On Feb. 24, at 09:00 UTC, bitcoin options with a total value of $1.8 billion will expire. This development has been a hot topic among cryptocurrency enthusiasts, traders, and analysts alike, as it may significantly impact the cryptocurrency market.
The Deribit market, the largest derivative market globally, has a notional value of $1.5 billion for this expiration. Currently, the max pain price in this market is 10% below the current bitcoin trading price.
The most significant pain point is the price level, where most options contracts would expire out of the money, causing essential financial pain for traders holding these contracts. In this case, the most significant pain point for bitcoin options is $22,000. This means that if bitcoin prices stay above $22,000, most options contracts will expire worthless, resulting in a significant loss for those who hold them.
Options are derivative contracts that give the holder the right to buy or sell an asset, such as bitcoin, at a predetermined price and time. The put/call ratio is a popular sentiment indicator in options trading. A put option gives the holder the right to sell an asset at a predetermined price, while a call option gives the holder the right to buy an asset at a predetermined price.

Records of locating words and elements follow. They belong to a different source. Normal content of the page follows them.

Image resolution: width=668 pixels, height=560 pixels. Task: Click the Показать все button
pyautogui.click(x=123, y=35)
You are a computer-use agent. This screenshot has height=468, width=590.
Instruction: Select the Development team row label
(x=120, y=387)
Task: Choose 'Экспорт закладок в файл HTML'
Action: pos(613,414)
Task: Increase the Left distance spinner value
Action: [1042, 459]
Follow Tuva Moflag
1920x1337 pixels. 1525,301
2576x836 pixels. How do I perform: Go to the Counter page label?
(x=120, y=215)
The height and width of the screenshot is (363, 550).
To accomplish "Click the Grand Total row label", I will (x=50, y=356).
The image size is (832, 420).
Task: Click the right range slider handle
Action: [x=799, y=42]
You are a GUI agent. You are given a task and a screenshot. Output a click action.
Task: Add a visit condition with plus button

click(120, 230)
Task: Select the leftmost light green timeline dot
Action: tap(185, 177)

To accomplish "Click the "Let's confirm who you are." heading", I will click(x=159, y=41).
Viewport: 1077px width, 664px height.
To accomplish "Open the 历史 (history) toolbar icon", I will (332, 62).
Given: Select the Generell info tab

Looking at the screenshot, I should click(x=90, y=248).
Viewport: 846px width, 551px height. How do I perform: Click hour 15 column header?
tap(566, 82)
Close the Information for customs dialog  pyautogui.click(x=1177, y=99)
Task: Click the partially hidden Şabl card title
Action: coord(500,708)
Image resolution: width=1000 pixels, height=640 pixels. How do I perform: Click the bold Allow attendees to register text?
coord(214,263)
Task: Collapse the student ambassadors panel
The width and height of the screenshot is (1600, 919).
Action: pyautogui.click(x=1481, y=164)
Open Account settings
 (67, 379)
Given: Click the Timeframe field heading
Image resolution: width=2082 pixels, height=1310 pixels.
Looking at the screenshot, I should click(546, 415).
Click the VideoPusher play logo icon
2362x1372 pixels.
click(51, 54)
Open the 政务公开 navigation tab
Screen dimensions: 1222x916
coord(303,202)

The put/call ratio is the ratio of the total number of put options to call options. A ratio above 1 indicates more bearish (put) options than bullish (call) options, while a ratio below 1 indicates the opposite.
Today, the put/call ratio for bitcoin options stands at 0.76, meaning there are more bullish options than bearish options. However, this ratio has been changing throughout the month, and it’s hard to predict how it will affect the market.
The number of bitcoin option positions has reached 309,000, the second-highest in history, only surpassed by the number on Nov. 11 of last year. This shows to potentially earn a profit of $480 million, and bitcoin bulls need to drive the price above $24,500 by the end of the day.
Conversely, for the bears to reduce their losses, they need the price to drop by 3.5% below $23,000, which would be their optimal scenario.